Why Flying A Drone Is Just As Stressful As Flying A Bomber
A study of U.S. Air Force drone operators has found they experience post-traumatic stress and other mental-health troubles at the same rate as pilots who are actually flying aircraft in war zones. That may sound odd if you accept the stereotype of high-tech warfighting as a bloodless videogame. Speaking of which, aren’t Americans now supposed to be totally desensitized to electronic mayhem, after spending their lifetimes playing Doom and Grand Theft Auto?
James Dao’s reporting suggests such stereotypes need adjusting, and not just reports about the badness of videogames have been exaggerated. In fact the epidemiologist Jean Lin Otto, an author of the study, expected the operators (pilots and camera operators of what they prefer to call, more correctly, remotely piloted aircraft) to be more troubled than fliers whose bodies are actually within the borders of Iraq or Afghanistan. It’s not obvious why, at least to the vast majority of Americans who are insulated from knowledge of our wars. Compared to the stresses of being far from home, the risks of mechanical failure or enemy fire causing a crash, the constant presence on the front of the adversary, where is the angst in kissing your spouse goodbye, driving to a secure facility in Syracuse to maneuver a robot plane, and then coming home to the kids’ soccer game?
As it turns out, there’s a great deal of angst in that supposedly comfortable scenario.
One reason: the technology of surveillance changes the psychology of the fight, making it harder for soldiers to find a way to separate the image of “the enemy” from the image of “people like me.” Even for pilots who fly off without seeing the damage they’ve inflicted, this is hard. For instance, General Curtis LeMay, architect of America’s devastating World War II bombing campaign against Japan, described how bomber crews must sometimes think about the innocents below, such as “a child lying in bed with a whole ton of masonry toppling on top of him.” But, he explains, “then you have to turn away from the picture if you intend to retain your sanity. And also if you intend to keep on doing the work your Nation expects of you.” This is tough to do, as Otto said to Dao, if the picture of the damage you’ve done isn’t a vision in your mind’s eye, but instead a digital feed on a screen right in front of you.
It’s made even harder by the fact that drone operators really know their targets as individuals. As one (non-drone) veteran recently pointed out to me, operators sometimes track their kills for days or weeks. They watch them buy food for dinner. They watch them play with their kids. Despite their physical distance from the action, they’re psychologically much closer than pilots in non-robot craft, or even soldiers firing at adversaries they don’t know.
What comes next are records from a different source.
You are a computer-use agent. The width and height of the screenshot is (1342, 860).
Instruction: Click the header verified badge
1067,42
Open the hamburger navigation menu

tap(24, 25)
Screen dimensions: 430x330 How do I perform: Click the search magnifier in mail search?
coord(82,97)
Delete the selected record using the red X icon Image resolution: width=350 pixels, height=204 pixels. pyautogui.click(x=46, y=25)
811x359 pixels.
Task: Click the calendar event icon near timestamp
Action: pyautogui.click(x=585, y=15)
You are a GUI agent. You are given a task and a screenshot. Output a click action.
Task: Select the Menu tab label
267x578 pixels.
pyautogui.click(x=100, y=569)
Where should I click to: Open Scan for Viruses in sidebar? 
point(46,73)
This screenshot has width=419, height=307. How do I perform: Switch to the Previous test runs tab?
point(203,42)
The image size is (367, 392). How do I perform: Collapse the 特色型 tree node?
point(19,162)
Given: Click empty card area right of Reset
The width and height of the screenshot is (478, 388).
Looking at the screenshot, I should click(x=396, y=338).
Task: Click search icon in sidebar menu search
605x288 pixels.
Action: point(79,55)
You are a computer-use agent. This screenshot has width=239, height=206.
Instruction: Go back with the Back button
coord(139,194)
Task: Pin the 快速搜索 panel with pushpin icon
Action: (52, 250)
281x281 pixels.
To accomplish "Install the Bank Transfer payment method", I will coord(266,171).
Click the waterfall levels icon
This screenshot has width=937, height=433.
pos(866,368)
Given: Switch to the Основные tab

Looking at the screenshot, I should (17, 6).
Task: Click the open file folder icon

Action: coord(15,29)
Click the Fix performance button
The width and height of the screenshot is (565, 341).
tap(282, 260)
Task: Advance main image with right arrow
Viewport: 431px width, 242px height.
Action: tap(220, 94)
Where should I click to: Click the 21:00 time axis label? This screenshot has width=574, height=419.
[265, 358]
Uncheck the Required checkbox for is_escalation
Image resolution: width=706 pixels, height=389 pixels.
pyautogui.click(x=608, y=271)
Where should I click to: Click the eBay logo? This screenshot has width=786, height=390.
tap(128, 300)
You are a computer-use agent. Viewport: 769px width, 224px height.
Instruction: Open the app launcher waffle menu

A second contrast is that in-theater pilots, though far from family and civilian friends, have the company of their warfighting brothers and sisters. Anyone they eat or shower or play cards with has seen the same war they’ve seen. They don’t have to explain themselves. They don’t endure the emotional wrench of meeting people who are completely oblivious to the fight and its demands. They don’t have to experience emotional vertigo by shifting from the demands of lethal strikes to the demands of coaching kids’ softball.
For ages, warriors have kept war apart from the rest of their lives. In many cultures, as Shannon French discusses here, they returned to their non-warring lives only after ceremonies of transition, in which they formally changed from wartime selves into civilians. (Christian knights did penance for killing people, Maasai warriors were purified, North American plains tribes put warriors in the sweat lodge before they rejoined daily life, and Roman legionnaires were ritually bathed.) And the Odyssey, as Jonathan Shay has pointed out, is archetypal story of a man’s transition from fighter to civilian. This compartmentalization, separating war-life and home-life, could be seen as a way to protect society from the violent skills it has cultivated in its fighters. But there is evidence that it also protected fighters from the anguish of judging their military acts with the eyes of civilians.
Digital technology is changing war, then, as many expected. But it’s not changing it in the way a lot of us thought. And it’s not making the ageless tension between civilian life and warrior life any easier to manage.